Рыбачка задрала юбку до самых подмышек. Бледно - зеленая вискозная рубашка плотно облегала крутой зад и толстые крепкие ноги. Подойдя к воде, рыбачка задрала подол рубашки, заткнув его за резинку трусов. Криком выгнав из воды своего мужа и другого рыбака, принялась вытягивать лодку. Ее вид нисколько не смущал рыбаков, не смущал меня. Трусы были телесного цвета, и рыбачка издали казалась голой до пояса. Вдохновленный этим зрелищем, я попытался написать рассказ о такой вот могучей дочери моря, но у меня ни черта не вышло.

Опять то же: нежная листва, запах проснувшейся земли и печаль своего непричастия.

Грозная, наполненная взрывчатой силой, будто проснувшаяся от зимней спячки, толпа у Сокольников.

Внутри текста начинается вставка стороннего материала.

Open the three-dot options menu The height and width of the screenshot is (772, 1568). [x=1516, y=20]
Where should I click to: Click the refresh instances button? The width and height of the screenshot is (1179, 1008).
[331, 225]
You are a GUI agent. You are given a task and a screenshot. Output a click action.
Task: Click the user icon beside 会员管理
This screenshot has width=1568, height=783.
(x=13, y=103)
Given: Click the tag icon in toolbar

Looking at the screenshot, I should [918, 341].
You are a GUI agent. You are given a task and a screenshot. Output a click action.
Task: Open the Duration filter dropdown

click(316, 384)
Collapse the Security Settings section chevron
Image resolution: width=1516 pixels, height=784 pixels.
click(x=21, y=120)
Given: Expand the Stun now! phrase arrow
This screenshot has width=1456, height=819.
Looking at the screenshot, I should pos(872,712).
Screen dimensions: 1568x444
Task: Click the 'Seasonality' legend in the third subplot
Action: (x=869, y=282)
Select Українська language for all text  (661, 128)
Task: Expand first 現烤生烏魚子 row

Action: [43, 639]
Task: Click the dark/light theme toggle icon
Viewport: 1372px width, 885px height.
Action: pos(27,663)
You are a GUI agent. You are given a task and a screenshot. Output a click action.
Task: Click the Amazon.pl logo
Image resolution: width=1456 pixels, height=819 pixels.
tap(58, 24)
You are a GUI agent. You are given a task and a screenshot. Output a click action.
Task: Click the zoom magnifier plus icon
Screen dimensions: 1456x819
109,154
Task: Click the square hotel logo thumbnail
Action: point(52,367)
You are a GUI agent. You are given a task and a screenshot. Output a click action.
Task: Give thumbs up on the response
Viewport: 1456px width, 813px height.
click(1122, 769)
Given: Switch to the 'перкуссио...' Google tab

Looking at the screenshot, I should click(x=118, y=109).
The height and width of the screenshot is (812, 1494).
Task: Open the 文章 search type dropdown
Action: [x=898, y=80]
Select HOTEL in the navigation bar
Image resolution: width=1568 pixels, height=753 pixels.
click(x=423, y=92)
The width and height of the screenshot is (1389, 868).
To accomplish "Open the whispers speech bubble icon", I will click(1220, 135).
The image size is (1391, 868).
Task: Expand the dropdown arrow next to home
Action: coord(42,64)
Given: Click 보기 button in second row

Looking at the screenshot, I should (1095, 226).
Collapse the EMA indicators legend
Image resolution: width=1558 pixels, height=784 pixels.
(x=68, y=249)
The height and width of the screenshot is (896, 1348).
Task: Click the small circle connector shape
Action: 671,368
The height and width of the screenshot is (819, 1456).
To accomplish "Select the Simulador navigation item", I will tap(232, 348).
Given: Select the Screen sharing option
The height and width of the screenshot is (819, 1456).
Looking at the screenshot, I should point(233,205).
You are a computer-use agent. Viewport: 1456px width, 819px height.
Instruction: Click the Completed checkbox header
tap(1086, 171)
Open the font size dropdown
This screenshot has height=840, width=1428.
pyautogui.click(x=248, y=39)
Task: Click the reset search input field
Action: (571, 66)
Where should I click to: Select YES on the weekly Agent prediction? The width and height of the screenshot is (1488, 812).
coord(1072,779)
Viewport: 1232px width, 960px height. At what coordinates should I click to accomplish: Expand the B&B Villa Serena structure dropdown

В эту жутковатую, с мрачно - двусмысленным выражением, толпу пошла Ада крутить свое бедное тело.

Очнулись нам подобные и затосковали о культуре, очнулась толпа и затосковала об убийстве.

Спектр толпы резко сместился к уголовщине.

Крутится Наташка по деревянной стенке своего фантастического ипподрома, крутится Ада на всех подмостках Москвы, крутятся, как белки в колесе, и всё не выкрутят милости у судьбы.

Я пишу так мало не из лени, а потому что искренне меня, действительно, мало что трогает. Писать можно только высокие некрологи, остальное мелко и необязательно.

Приятно откупаться от жизни деньгами. Великий принцип чаевых должен быть распространен на всё: на литературу, любовь, семейные отношения.